Could you reproduce every row below, requests included, rescaling each coordinate in the answers by 1.75 and rounding to whole numbers with halves going up? Keep the numbers in the requests unchanged and omit the pictures.

____ Working data

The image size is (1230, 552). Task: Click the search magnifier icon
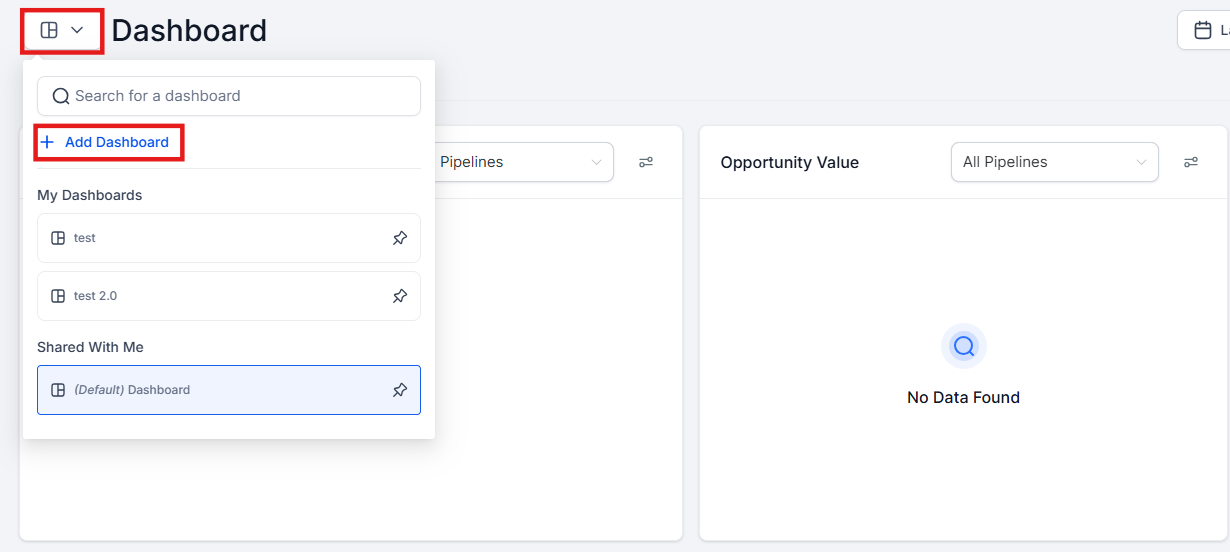click(60, 96)
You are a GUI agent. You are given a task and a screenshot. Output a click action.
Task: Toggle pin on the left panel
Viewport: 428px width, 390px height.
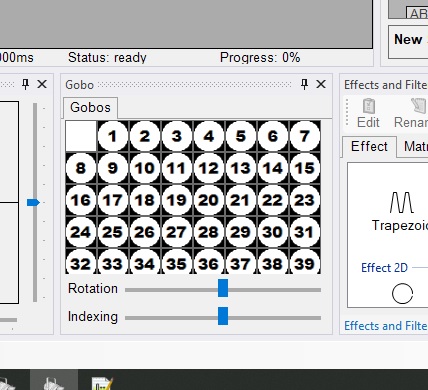pos(25,84)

________

## Problem solution
The image size is (1230, 552). Task: Click the search magnifier icon
click(105, 168)
You are a GUI agent. You are given a task and a screenshot. Output a click action.
Task: Toggle pin on the left panel
Viewport: 428px width, 390px height.
pos(44,147)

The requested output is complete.